Anyone looking for a good deal in Schoharie County real estate can find it October 3.
That’s the date for the auction of foreclosed county-owned properties––more than 50 of them.
Usually held in May, the auction was postponed five months because of COVID concerns.
Those concerns also drastically changed the location and the format. Instead of Schoharie, the auction will start at 9am in Progressland at the Cobleskill Fairgrounds.
Also, bidders must pre-register by mail by September 21, indicate the parcels they intend to bid on and send a copy of a driver’s license or photo ID, among other requirements. There will be no registration on the day of the auction.
Bidders must wear masks and practice social distancing.
Past auctions in Schoharie usually had several hundred people crowded in and around a tent in front of the courthouse.
This year, only 50 or fewer will be permitted in Progressland because of virus concerns, hence the need to indicate which parcels people will bid on.
“If you’re going to bid on parcel, say, number 32, you don’t have to get there at 9am,” said County Treasurer MaryAnn Wollaber-Bryan, adding that her office will probably try to notify bidders of when to show up.
And there’s plenty to show up for.
One of the top properties, Ms. Wollaber-Bryan said, is an improved home on 49 acres on Route 20 in Carlisle.

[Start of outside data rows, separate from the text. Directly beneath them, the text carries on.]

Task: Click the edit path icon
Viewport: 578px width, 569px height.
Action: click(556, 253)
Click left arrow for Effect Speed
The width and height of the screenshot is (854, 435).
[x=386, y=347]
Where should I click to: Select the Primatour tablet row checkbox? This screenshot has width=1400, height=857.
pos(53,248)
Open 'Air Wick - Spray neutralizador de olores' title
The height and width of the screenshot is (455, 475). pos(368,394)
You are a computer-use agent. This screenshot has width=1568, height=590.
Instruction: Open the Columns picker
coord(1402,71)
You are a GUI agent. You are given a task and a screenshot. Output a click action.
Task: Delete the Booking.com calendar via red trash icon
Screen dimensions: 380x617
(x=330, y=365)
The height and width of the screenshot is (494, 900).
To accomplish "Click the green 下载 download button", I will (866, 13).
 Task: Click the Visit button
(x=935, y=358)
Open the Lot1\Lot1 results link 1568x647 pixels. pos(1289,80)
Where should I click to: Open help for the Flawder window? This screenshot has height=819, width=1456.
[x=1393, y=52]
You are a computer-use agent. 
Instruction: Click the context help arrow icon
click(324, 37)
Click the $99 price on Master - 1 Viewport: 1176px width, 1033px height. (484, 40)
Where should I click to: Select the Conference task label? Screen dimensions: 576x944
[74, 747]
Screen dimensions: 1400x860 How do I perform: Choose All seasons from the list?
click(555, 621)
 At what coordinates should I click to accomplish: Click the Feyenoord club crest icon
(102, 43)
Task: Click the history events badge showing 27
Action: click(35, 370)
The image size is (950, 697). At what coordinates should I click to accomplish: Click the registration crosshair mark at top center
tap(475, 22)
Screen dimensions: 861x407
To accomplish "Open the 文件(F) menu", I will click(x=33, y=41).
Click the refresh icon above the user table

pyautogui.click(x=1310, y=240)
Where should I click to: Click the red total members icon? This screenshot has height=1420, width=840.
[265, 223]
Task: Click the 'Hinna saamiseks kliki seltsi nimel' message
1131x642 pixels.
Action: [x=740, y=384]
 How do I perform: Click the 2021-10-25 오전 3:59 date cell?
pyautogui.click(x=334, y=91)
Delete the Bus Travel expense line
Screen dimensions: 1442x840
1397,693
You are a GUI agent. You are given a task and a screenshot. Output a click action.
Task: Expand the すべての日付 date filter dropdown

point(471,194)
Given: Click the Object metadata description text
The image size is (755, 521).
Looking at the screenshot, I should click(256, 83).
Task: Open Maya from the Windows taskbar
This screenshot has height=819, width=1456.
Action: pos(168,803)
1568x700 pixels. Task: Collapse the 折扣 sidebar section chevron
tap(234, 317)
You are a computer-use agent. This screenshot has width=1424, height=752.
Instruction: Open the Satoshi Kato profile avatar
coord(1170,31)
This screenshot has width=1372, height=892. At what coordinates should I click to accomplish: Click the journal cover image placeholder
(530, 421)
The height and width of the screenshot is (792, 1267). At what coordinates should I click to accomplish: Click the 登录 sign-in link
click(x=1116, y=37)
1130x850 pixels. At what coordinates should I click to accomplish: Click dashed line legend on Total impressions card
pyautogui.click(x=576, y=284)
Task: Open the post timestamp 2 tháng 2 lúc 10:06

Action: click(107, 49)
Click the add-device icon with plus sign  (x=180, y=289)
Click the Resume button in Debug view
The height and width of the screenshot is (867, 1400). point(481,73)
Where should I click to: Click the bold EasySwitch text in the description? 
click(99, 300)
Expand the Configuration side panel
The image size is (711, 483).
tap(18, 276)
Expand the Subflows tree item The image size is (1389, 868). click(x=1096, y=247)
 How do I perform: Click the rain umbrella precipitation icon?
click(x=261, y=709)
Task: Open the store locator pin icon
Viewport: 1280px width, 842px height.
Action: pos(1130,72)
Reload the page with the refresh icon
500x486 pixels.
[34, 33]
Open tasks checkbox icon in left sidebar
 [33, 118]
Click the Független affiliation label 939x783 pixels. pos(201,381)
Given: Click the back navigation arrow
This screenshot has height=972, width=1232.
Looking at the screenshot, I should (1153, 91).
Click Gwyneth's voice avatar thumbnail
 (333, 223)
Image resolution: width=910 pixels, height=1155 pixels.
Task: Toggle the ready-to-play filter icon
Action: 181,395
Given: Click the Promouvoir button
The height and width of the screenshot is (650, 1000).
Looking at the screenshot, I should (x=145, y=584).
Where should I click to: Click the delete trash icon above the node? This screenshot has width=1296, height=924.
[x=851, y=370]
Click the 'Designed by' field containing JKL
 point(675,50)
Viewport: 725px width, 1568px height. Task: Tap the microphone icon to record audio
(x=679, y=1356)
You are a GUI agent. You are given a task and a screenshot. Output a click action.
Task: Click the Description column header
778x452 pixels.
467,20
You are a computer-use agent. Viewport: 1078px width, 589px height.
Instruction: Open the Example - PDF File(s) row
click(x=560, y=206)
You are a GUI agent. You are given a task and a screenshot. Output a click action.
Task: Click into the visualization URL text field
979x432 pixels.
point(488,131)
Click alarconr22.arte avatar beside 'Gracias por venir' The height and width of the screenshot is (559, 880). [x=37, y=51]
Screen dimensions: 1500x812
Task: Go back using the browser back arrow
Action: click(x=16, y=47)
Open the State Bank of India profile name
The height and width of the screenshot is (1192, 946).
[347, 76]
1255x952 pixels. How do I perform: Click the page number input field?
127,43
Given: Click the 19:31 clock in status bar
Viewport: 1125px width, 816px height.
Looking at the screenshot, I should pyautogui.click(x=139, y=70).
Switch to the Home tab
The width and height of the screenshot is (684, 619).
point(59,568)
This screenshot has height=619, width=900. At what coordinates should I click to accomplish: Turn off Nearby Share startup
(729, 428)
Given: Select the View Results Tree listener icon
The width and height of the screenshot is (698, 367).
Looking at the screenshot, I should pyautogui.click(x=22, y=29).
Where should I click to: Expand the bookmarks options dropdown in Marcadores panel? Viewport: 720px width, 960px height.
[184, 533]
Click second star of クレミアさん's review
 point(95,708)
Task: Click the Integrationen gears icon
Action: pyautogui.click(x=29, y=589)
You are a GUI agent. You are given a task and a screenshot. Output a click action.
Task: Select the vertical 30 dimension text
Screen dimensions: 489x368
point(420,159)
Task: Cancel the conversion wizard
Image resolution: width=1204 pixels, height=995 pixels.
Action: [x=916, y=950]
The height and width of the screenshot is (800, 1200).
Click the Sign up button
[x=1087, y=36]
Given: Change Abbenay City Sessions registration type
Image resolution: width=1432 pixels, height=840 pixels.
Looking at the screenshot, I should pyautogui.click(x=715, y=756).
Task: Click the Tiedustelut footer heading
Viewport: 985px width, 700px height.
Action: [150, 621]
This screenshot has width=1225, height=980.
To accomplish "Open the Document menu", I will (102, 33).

“It’s beautiful. . .a really nice property,” she said.
The minimum bid for the parcel is $250,000.
Another is a 67-acre, mostly wooded parcel, also in Carlisle on Evergreen Road.
One more is a 79.6-acre parcel subdivided into 14 lots on a private road in Jefferson. Ms. Wollaber-Bryan expected the property to fetch $100,000.
Among the rest: two two-family homes in Schoharie, a three-family home on Park Place in Cobleskill, a former gas station on Route 20 in Sharon Springs, a single-family home in Summit with views of Summit Lake, the former Chapman House in Blenheim and a single-family home on Beckers Corners Road in Carlisle.
Ms. Wollaber-Bryan said the delinquent taxes on all properties total $713,000, and her office is estimating the auction to take in $1 million.
“Even with all the limitations, we’re excited to have this auction,” she said.